▶ **Required actions**:
- A) Summarize the account of the police investigation into Thompson's death in two sentences.
- B) Pick up the account of the police investigation into Thompson's death after its last sentence and write what comes next.

BEGIN Study text

Officers with the Salem Police Department interviewed Thompson’s neighbors. A person who lived above Thompson said they heard screaming at about 4:30 a.m. on March 20.

During the investigation, an acquaintance of Thompson’s told police that 37-year-old Jesse Johnson had been in the apartment on March 19. Another witness told police that he had seen a man roughly matching Johnson’s description walking away from Thompson’s apartment on the morning of March 20. According to this witness, the man was wearing a denim jacket and maybe acid-washed jeans.

A police technician dusted the crime scene for fingerprints, and Johnson’s fingerprints were found on a vase and a $5 bill.

On March 27, 1998, the police arrested Johnson at his girlfriend’s home on an unrelated probation violation. He was only partially dressed, and the police allowed him to put on his clothes—a pair of acid-washed jeans and work boots.

During an interview with the police, Johnson said he knew Thompson but had never been in her apartment. He maintained this was the case, even after the police told him about the fingerprints. Johnson was not charged with a crime related to Thompson’s death, but he was placed in the Yamhill County Jail on the probation violation charge. His boots and clothing were seized and placed in an evidence locker.

One of the officers interviewed Johnson on April 17, 1998. The interview was not recorded. By then, several witnesses had told the police that they had seen Johnson with some of Thompson’s jewelry in the days after her death. According to police, a man named Donald Blocker said that Johnson told him, “I offed the bitch to rob her.” The officer asked Johnson if Blocker was lying. According to the officer, Johnson replied, “No, he’s not.”

END Study text
BEGIN Record extracts

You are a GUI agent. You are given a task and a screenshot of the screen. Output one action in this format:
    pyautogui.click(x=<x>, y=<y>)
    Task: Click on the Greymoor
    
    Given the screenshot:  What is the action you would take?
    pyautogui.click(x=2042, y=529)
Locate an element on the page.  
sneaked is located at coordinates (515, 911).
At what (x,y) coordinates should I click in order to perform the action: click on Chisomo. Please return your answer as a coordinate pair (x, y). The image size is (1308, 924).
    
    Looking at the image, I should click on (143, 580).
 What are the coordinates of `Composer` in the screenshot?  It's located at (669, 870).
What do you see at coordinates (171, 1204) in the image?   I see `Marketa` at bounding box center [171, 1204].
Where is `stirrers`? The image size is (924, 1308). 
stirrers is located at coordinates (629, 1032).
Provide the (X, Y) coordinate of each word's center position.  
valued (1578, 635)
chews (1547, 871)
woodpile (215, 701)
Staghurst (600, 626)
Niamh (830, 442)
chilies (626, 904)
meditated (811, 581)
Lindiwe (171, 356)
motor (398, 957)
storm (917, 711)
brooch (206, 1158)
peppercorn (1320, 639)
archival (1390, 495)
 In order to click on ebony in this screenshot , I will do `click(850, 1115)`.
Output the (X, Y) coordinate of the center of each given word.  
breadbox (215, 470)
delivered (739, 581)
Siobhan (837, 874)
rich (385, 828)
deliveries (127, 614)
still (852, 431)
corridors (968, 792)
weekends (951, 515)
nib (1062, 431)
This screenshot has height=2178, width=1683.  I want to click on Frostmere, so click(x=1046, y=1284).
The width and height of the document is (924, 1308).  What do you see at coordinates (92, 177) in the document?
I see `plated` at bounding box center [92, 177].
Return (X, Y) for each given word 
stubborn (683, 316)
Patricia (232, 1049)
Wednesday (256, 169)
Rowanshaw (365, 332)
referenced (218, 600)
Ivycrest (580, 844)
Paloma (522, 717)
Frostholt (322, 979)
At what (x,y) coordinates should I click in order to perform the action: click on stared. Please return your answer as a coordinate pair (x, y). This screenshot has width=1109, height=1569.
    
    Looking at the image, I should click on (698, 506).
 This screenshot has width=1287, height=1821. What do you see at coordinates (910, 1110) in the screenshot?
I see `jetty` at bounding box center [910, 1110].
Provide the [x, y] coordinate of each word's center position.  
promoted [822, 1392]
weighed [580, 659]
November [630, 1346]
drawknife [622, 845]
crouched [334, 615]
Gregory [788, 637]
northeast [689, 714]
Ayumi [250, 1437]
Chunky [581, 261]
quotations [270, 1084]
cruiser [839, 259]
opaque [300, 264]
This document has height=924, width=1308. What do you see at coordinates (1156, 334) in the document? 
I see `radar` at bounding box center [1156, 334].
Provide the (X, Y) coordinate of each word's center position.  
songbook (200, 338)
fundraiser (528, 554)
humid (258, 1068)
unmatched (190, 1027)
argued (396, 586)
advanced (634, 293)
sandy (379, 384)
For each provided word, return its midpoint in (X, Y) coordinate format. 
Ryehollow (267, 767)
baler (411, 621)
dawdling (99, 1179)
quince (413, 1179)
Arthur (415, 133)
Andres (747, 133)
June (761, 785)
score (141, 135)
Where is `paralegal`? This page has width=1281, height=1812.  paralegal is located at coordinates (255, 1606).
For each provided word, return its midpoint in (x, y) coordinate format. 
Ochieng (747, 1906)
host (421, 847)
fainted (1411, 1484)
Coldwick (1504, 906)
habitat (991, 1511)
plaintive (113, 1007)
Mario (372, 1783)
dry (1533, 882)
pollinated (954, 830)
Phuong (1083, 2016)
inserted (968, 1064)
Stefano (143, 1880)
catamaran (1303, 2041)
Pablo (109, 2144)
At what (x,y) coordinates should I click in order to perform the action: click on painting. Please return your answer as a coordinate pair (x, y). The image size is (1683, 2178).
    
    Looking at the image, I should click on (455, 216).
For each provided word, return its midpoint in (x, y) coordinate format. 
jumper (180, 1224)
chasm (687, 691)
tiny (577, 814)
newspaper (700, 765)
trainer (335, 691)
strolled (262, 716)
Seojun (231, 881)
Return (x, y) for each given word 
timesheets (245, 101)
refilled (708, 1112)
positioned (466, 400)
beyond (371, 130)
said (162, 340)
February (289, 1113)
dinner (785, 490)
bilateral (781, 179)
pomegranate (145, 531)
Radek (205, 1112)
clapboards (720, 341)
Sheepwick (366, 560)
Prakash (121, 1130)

END Record extracts

▶ **Answer set**:
- A) During the investigation into Thompson's death, an acquaintance told Salem police that Jesse Johnson had been in her apartment on March 19, and his fingerprints were found there on a vase and a $5 bill. After his arrest on an unrelated probation violation, Johnson denied ever being in her apartment, but in a later interview, according to the officer, he said Donald Blocker was not lying when Blocker reported that Johnson told him he "offed" Thompson to rob her.

- B)
On June 18, 1998, Johnson was released from the Yamhill County Jail and quickly charged with murder in Thompson’s death.

His trial was delayed for nearly six years, as Johnson’s attorneys, Noel Grefenson and Lindsay Partridge, moved to suppress the use of the boots and clothing seized at the jail, because the items were taken without a warrant. The state argued that “exigent circumstances” allowed the seizure. A judge in Marion County Circuit Court rejected that argument and said the seizure was unlawful. In the ruling, the judge said that Detectives Mike Quakenbush and Craig Stoelk had testified falsely at the hearing about the need to act without a warrant. “It does raise serious questions with regard to their credibility,” the judge said.

Johnson’s clothing remained in police custody, and the state responded with two separate courses of action. First, it appealed the trial court’s order. Second, it applied for a search warrant for the items, which was granted on September 1, 1999.

After the search warrant was granted, the state abandoned its appeal of the earlier order, and Johnson’s attorneys again moved to suppress. A trial court judge ruled in Johnson’s favor, again noting the shifting testimony of the officers. Quakenbush had said in the search-warrant application that Johnson was not in handcuffs, but at a hearing testified that he was. “These flaws are at best, inaccuracies, and at worst, lies,” the court said.

The case wound its way through the appellate courts for several years. On July 24, 2003, the Oregon Supreme Court ruled in Johnson’s favor, suppressing the state from introducing this evidence at trial. “The police used information derived from that earlier unlawful seizure, viz., the fact that the clothes could be found in a police evidence locker, when they later applied for a search warrant,” the court wrote. “The existence of that factual connection is sufficient to shift the burden of persuasion regarding taint to the state.”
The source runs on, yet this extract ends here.